Whither data governance?

I have been approached four times in the last few weeks by VCs wanting to talk to me about data governance. That’s more approaches than I usually get in a year. The question is why?

The first answer is that there is some consolidation going on. Trillium got acquired by Syncsort, Informatica acquired Daiku and rumour has it that another well-known player in the data governance (and migration) space is also up for sale.

But I think this is a symptom rather than a cause.

Another possible answer is what Henri Peyret at Forrester Research has called Data Governance 2.0. This is essentially about organisations sharing collaboratively within a data governance framework that spans partners, data providers and so forth. I like the idea, but most companies haven’t got their own house in order let alone thinking about working collaboratively. So, no, I don’t think this is behind current trends in the market.

A third thing to consider is technology. Historically, there have been two halves to data governance: there was data quality and stewardship on the one hand and policy creation and management on the other. And vendors tended to be in one camp or the other. This is changing. It is why Informatica, which did the former, acquired Diaku, which did the latter: merging (well, ultimately) the two products into what Informatica calls an Enterprise Data Governance (EDG) solution. But it is also worth considering another company with an EDG solution: notably TopQuadrant. The interesting thing about TopQuadrant is that it comes at data governance from a semantic perspective. And whereas Diaku (and others) uses a graph database to help explore and visualise relationships within a data governance perspective, TopQuadrant goes more deeply by using an RDF database that truly works at a semantic level.

That’s interesting but do I think technology is the answer? I don’t think so. It’s an enabler, certainly. But I don’t think it’s why so much interest is being expressed in data governance. Nope, the answer is big data or, more specifically, data lakes.

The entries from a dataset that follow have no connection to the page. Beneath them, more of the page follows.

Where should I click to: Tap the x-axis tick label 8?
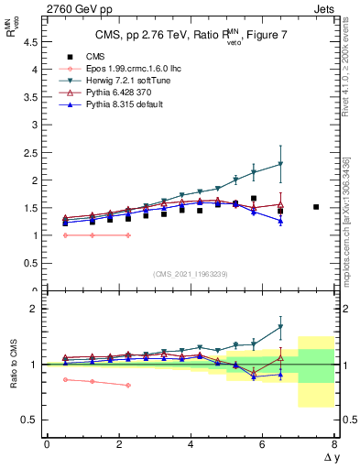(335, 445)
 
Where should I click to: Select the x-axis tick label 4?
(191, 445)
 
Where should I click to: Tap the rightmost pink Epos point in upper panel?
(128, 235)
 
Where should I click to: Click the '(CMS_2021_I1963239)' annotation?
(191, 273)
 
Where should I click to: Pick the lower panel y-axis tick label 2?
(35, 309)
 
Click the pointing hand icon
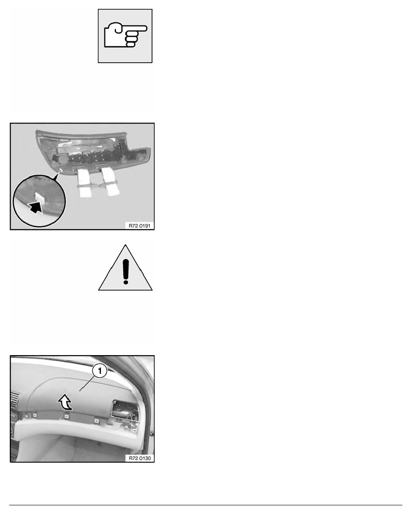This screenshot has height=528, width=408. click(125, 35)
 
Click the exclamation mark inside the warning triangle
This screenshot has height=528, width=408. click(126, 271)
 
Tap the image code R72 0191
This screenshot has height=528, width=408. click(140, 226)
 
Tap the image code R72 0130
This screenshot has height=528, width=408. click(140, 458)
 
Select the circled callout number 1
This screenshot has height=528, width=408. click(100, 372)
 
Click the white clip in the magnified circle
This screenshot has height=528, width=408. click(40, 198)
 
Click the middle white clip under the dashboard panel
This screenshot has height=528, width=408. click(67, 416)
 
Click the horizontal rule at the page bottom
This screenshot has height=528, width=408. click(205, 505)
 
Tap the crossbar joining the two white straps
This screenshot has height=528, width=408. click(97, 184)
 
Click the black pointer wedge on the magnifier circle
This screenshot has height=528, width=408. click(55, 176)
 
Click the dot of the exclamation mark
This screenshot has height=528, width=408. click(126, 281)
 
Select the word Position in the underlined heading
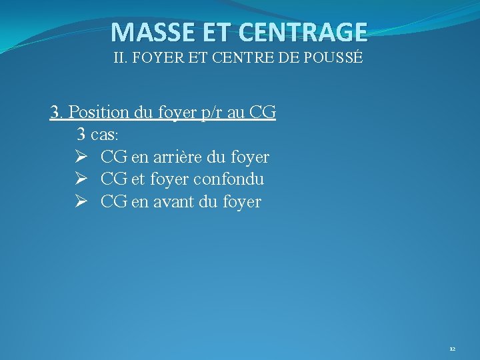(x=99, y=112)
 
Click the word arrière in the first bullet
(x=176, y=157)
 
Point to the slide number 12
(x=452, y=349)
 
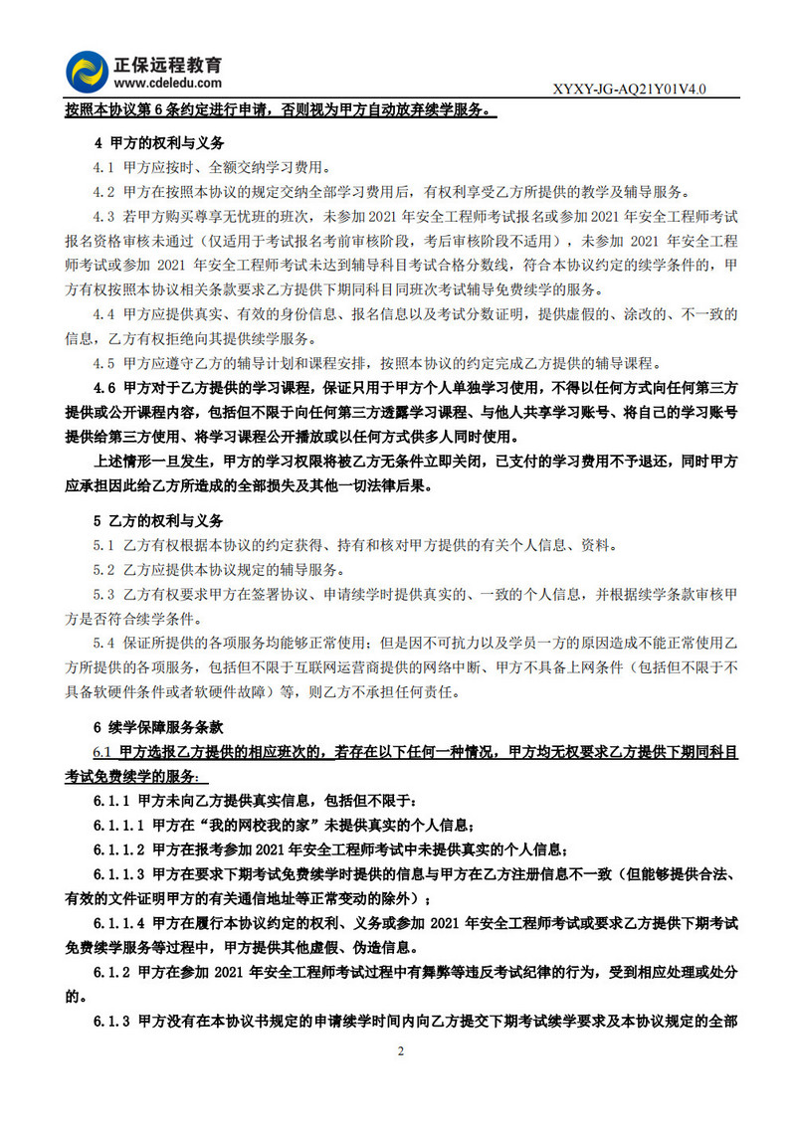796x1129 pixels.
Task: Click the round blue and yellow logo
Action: pos(88,70)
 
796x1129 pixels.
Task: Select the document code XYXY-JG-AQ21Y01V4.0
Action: pos(629,90)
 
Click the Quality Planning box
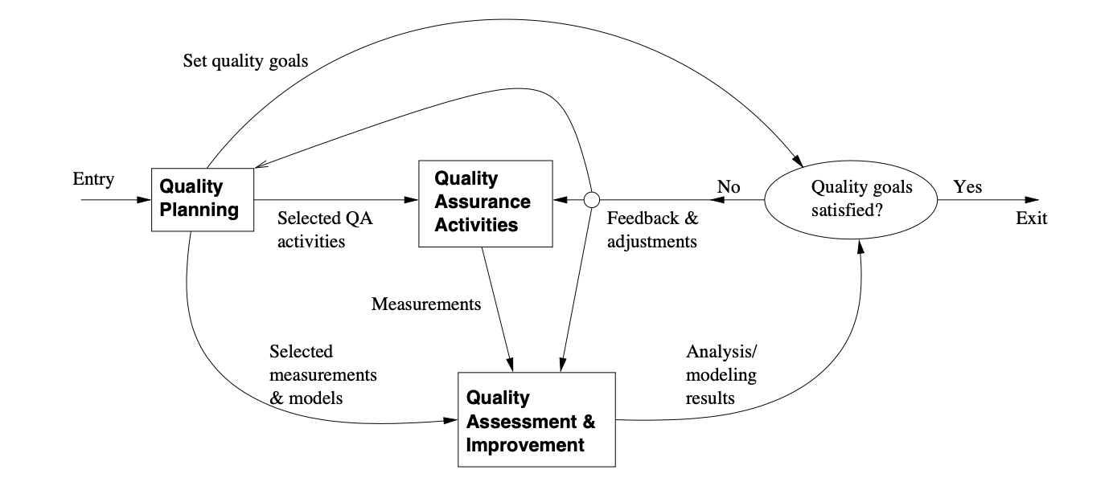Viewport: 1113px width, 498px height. tap(202, 198)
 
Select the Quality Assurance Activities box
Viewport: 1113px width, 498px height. tap(485, 202)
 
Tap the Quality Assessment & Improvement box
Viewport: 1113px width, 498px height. tap(536, 420)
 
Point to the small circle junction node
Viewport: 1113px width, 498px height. tap(591, 199)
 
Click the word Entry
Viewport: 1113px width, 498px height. tap(93, 179)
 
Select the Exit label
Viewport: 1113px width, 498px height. tap(1031, 218)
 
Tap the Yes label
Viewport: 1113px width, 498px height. tap(967, 187)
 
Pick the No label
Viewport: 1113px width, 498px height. tap(728, 187)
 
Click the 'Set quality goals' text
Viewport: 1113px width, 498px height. tap(245, 61)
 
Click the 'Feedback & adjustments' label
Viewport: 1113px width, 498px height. tap(652, 229)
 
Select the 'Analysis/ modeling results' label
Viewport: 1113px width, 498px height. tap(721, 374)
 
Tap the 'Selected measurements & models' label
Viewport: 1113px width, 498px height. tap(323, 374)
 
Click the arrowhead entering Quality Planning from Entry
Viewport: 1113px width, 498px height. tap(146, 199)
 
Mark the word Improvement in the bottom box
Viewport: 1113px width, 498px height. tap(525, 444)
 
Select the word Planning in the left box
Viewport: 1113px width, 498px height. tap(199, 210)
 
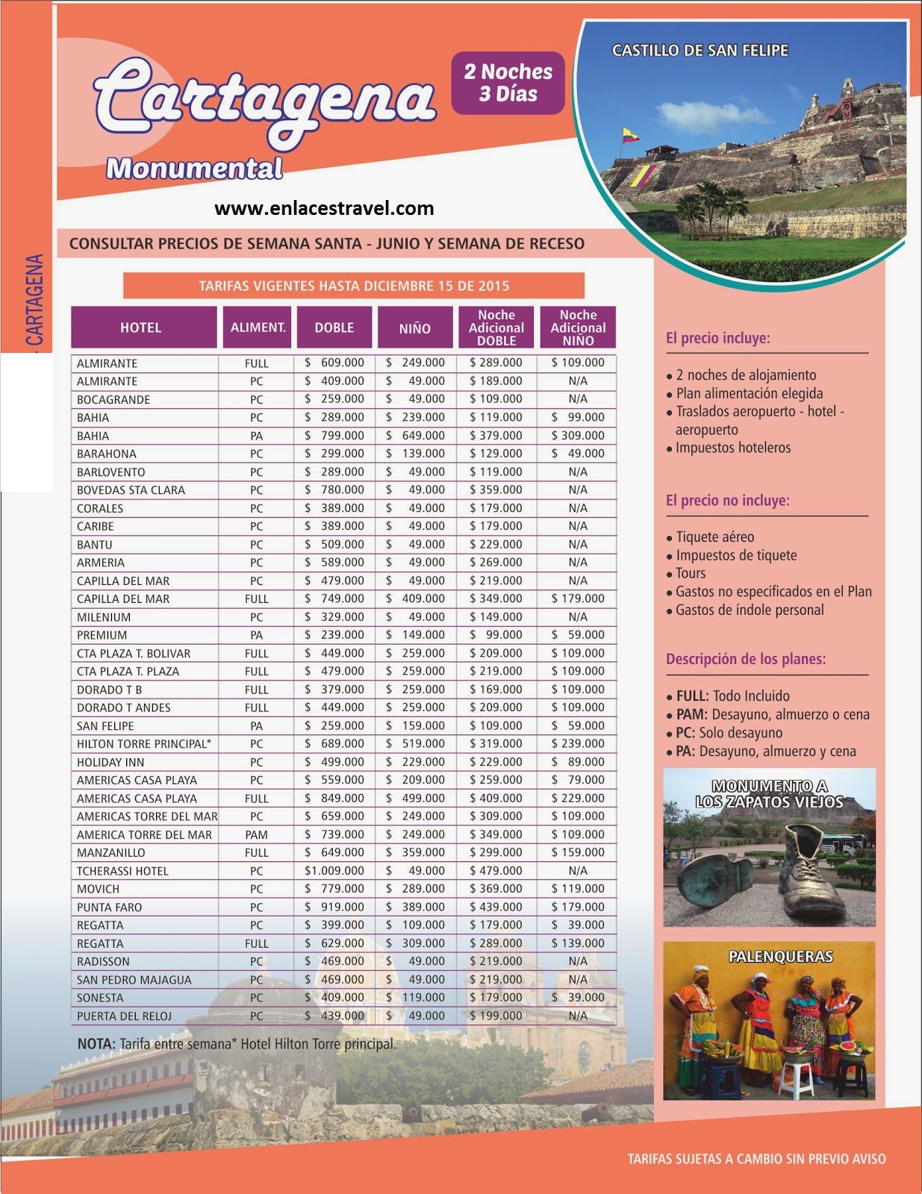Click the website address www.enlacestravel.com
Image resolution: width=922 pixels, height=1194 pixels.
click(x=324, y=208)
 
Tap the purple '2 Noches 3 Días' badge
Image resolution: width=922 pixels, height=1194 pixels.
click(x=508, y=83)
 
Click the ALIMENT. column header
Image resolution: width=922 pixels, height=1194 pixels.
click(x=258, y=328)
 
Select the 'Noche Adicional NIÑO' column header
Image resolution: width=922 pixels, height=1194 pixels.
click(x=578, y=328)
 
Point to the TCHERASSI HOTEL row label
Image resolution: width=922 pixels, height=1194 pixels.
click(x=122, y=871)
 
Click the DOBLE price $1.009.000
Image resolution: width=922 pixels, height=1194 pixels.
click(x=334, y=871)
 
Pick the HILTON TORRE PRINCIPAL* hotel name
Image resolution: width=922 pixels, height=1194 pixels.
click(x=144, y=744)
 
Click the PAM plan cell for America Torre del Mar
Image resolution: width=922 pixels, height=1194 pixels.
click(x=256, y=835)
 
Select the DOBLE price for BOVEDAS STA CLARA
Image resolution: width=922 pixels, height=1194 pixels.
click(x=334, y=490)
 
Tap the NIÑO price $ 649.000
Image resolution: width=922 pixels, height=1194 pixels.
click(x=415, y=436)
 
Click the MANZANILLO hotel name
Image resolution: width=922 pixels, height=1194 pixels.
click(x=111, y=853)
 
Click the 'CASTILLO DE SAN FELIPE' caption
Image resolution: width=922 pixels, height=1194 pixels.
click(x=700, y=51)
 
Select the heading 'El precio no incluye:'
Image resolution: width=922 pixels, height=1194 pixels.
click(x=727, y=501)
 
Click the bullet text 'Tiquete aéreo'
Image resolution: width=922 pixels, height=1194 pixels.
click(x=714, y=537)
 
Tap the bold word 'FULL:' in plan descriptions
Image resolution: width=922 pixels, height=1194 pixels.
click(x=692, y=696)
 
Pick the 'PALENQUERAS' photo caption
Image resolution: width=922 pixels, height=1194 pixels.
click(x=780, y=957)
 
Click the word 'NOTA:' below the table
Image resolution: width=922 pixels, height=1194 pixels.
click(x=96, y=1044)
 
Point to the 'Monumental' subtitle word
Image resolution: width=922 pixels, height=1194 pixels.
click(x=194, y=169)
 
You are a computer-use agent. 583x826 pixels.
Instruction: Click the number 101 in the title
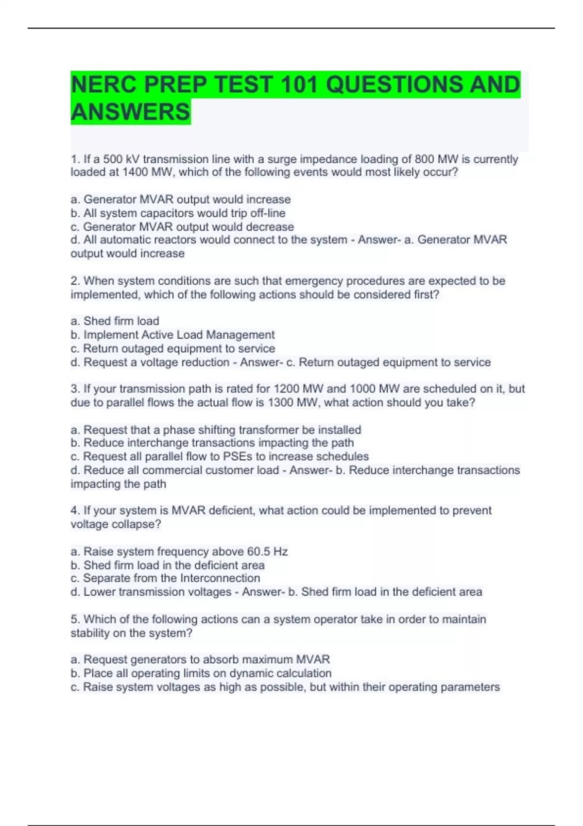(x=300, y=85)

You might express disbelief at this suggestion but I will explain. Many organisations have stopped playing around with data lakes and want to start using them seriously. And this means understanding both the data and metadata therein, which in turn requires governance. But, and this is the key point, this is not governance as we have historically known it. In the past, governance has been about compliance with appropriate regulations and it has been about the accuracy and timeliness of your data. It still is about those things: you will still need to comply with GDPR, even if you don’t like it. But data governance in this context is essentially about avoidance: trying to ensure that bad things don’t happen. It’s the sort of thing that companies do with reluctance rather than enthusiasm. However, when it comes to the governance and management of data lakes there is another, much more positive aspect to data governance, which is that the data cataloguing and data preparation involved, enable productivity, self-service and automation. And companies like that and will invest in it. And that’s why (enterprise) data governance is hot and getting hotter.